Il faut garder une chose à l’esprit : il peut parfois arriver que le numégro 12, dans un moment d’égarement, oublie de foncer au tas ou fasse une passe pour faire plaisir aux nostalgiques du Frèncheu Flèrre, qui selon nos comptes ne sont plus que deux, Jacques Verdier et sa grand-mère, si l’on considère que Pierre Villepreux est mort depuis longtemps et que le personnage qui squatte rugyrama.fr et y répand impunément des idées aussi rouillées que les genoux de Damien Traille est un fantôme qui cherche désespérément la machine à voyager dans le Temps d’Avant. Dans l’hypothèse fantaisiste où le ballon parviendrait jusqu’au second centre, ce dernier aura pour objectif de mettre un terme à la folle envolée de trois passes. Le spécialiste maison s’appelle Wesley Fofana. Sa mission ? Fofaner.

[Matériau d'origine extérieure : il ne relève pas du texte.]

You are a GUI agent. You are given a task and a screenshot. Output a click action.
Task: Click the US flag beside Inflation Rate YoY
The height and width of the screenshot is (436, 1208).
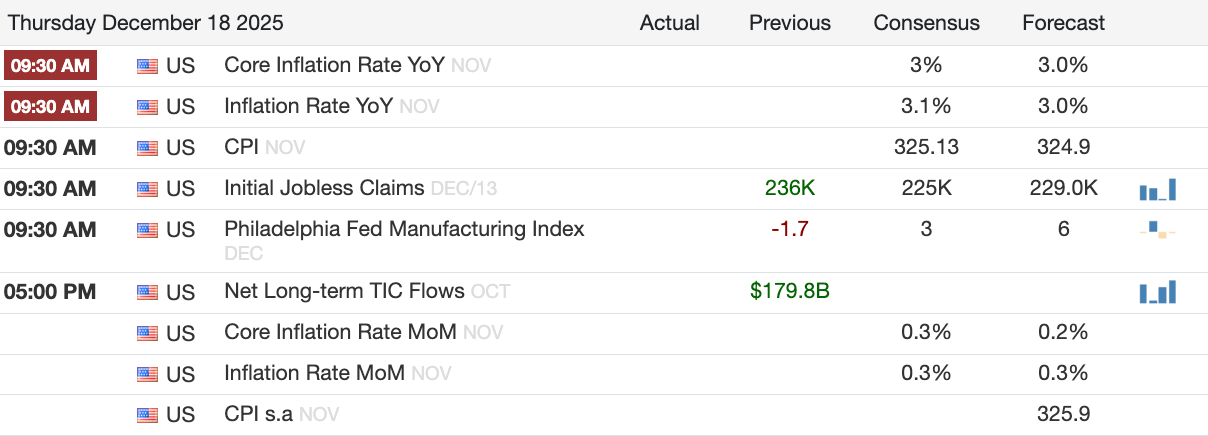tap(148, 106)
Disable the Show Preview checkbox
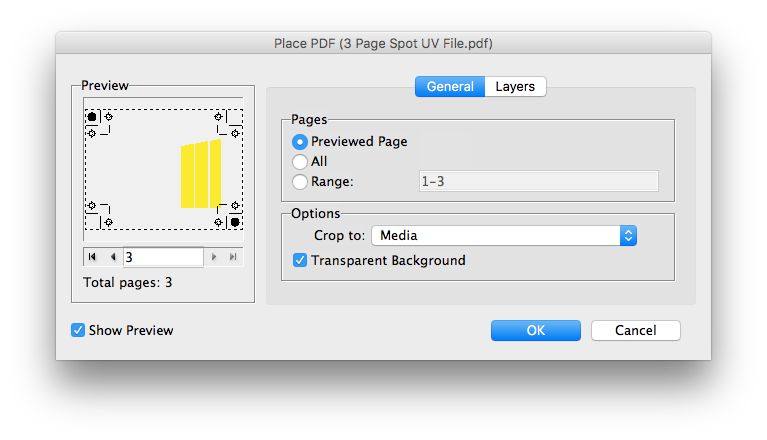 click(x=78, y=330)
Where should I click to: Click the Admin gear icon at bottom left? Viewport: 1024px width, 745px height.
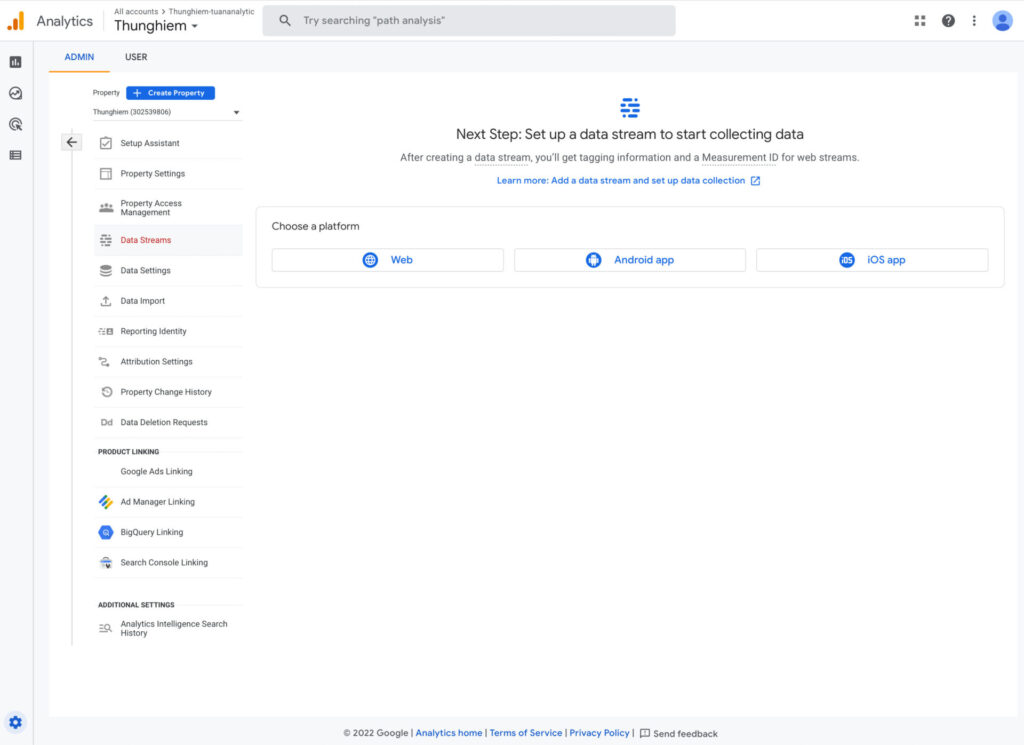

Fofaner, v. : attitude consistant à conserver le ballon en toutes circonstances, quand bien même la configuration forcerait le plus égoïste des David Marty à daigner faire une passe même moche, quand bien même se présenterait un 8 contre 1 en bout de ligne, pour à la place marquer un splendide essai en solitaire.
Exemple : « Ah putain c’est pas possible de fofaner comme ça, on dirait un croisement entre Florian Fritz et Jamie Roberts à qui on aurait coupé les mains. »
Exception : on ne peut en aucun cas dire d’un joueur qu’il fofane si le joueur à qui aurait du être adressée la non-passe est Thierry Dusautoir, sujet notoirement atteint du syndrome du Bégaiement des Mains (on pourrait enchainer sur la définition, faudra penser à faire un dictionnaire médical de ce sport).
Ailiers
La particularité de la sélection française de cette année 2014 est qu’elle ne comporte pas d’ailiers. Si vous avez pris la peine de lire le paragraphe précédent et que vous ne présentez pas de trouble majeur de la compréhension écrite, vous aurez compris que leur présence dans l’équipe est largement superflue. Ainsi, les économies réalisées par la suppression du poste « Maquillage et Gel Cheveux pour Yoann Huget » devraient soulager le budget de fonctionnement de l’équipe de France, qui est déjà largement mis à mal par la consommation phénoménale de fricadelles-frites de Vincent Bienbaty.
Arrières
Il devrait en revanche y a voir un arrière, au cas où nos adversaires aient l’étrange idée d’exploiter nos points faibles dans la couverture du terrain ou de faire un concours de rouflaquettes. Brice Dulin et Maxime Médard ont donc tous les deux leur chance.